Trump est allé plus loin dans l’utilisation de l’argent personnel comme argument politique : tout Américain devrait être capable de se présenter à une élection, sans tout ce gaspillage monstre. Du coup quand surgit la litanie habituelle avant chaque élection présidentielle, «  rendez public votre déclaration d’impôts  », qui avait plombé le milliardaire Mitt Romney à l’élection précédente, Trump oppose un refus temporaire qu’il aménage avec un argument neuf, et en prise avec l’électorat massif qu’il a attiré vers le parti républicain, comme jamais personne avant lui: «  Vous verrez que je fais tout pour payer le moins d’impôts possible  » – raison : nous payons trop d’impôts. L’électorat applaudit.

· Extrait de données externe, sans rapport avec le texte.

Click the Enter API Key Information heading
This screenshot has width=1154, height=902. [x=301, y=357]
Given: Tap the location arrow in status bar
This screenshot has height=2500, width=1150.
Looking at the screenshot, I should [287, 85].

Du même coup Trump renverse le piège, idiot, où ses adversaires veulent le faire tomber, à savoir révéler qu’il est moins riche qu’il ne le dit, et donc que son expertise en affaires n’est pas ce qu’il en dit, et donc qu’il n’est pas présidentiable, etc. Trump a vu le piège, et l’a refermé sur eux en utilisant l’argument inattendu que de toute manière il fait ce que tout Américain doit faire : cesser d’engraisser un Etat qui est un «  désastre total  ».
À propos, «  Donald  » en gaëlique c’est Vladimir en russe, celui qui dirige, comme on disait «  rex  », jadis. CQFD.